Key Points
- Legislative committees in New Jersey’s Senate and Assembly passed matching bills imposing a 9% surtax on prediction market platforms.
- Senate committee approved the measure 9-4, while Assembly committee voted 10-4, advancing both bills to second reading.
- Lawmakers eliminated original proposals for a 29.75% tax and mandatory state licensing requirements.
- Revenue projections estimate the tax will generate between $10.3 million and $15.3 million during fiscal 2027.
- The state’s Attorney General seeks additional time to petition the Supreme Court after losing an appeal concerning Kalshi.
Legislators in New Jersey moved forward with plans to impose taxes on prediction market companies during proceedings held on June 28. Two separate legislative committees granted approval to companion measures targeting these platforms.
Senate Bill 4447 received backing from the Senate Budget and Appropriations Committee.

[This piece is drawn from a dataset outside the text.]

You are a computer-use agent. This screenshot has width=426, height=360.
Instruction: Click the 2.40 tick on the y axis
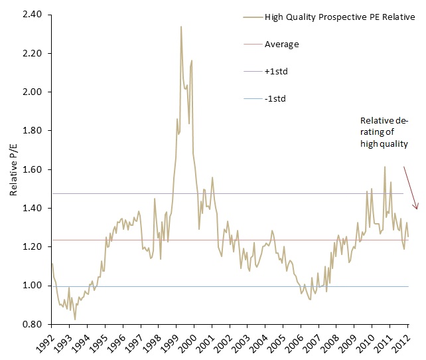click(32, 14)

Meanwhile, the Assembly Budget Committee approved its corresponding legislation, Assembly Bill 5336.
Committee substitutes were introduced for both measures prior to voting, resulting in substantial revisions to the original text. The Senate tally reached 9-4, while Assembly members voted 10-4 in favor.
Each chamber will now conduct a second reading of its respective bill. This procedural step precedes consideration by the full legislature.

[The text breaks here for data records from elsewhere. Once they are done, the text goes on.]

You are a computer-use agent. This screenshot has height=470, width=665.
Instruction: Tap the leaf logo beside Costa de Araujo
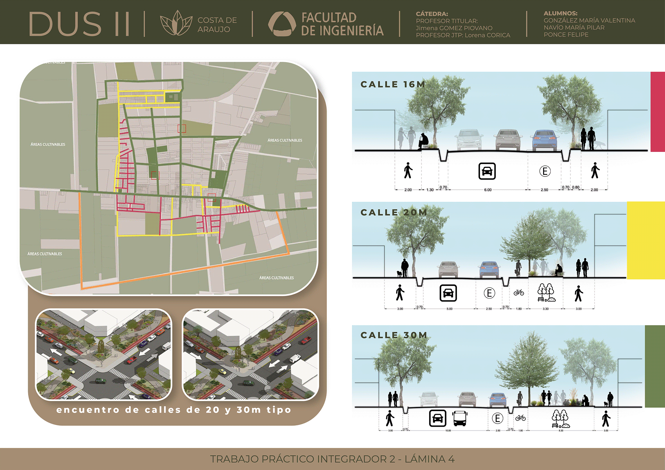pos(176,24)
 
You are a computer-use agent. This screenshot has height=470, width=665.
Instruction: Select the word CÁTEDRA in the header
pos(432,14)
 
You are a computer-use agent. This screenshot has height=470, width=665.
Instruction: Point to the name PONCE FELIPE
pos(566,35)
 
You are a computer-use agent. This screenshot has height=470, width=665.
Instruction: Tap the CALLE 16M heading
pos(392,84)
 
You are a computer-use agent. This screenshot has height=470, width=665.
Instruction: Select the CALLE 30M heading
pos(394,335)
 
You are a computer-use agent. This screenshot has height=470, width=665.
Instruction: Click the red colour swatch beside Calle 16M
pos(657,111)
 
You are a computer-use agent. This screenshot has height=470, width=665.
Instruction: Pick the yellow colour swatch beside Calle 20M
pos(646,240)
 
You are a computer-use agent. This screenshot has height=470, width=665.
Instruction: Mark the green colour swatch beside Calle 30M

Under the approved framework, prediction market operators would pay a 9% surtax calculated on their annual gross income. This levy would supplement existing corporate and income tax obligations at the state level.

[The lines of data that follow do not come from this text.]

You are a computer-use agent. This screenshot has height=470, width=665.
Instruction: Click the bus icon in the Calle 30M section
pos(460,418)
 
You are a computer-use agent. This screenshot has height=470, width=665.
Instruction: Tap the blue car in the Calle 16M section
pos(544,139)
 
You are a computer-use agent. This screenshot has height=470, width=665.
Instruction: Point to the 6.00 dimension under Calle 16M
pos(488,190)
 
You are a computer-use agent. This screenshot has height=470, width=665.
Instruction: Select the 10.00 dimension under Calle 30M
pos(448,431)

Paul Sarlo, who chairs the Senate Budget Committee, characterized the legislation as an initial move toward oversight of this emerging sector. He emphasized that the intent is to establish parity with regulatory standards currently imposed on sports wagering operations.
According to projections from the Office of Legislative Services, implementation of this tax structure could yield revenues ranging from $10.3 million to $15.3 million when fiscal year 2027 concludes.
Original Legislation Underwent Significant Revisions
The measures that gained committee approval bear little resemblance to their initial versions. Legislators stripped away most enforcement mechanisms and regulatory provisions contained in earlier drafts.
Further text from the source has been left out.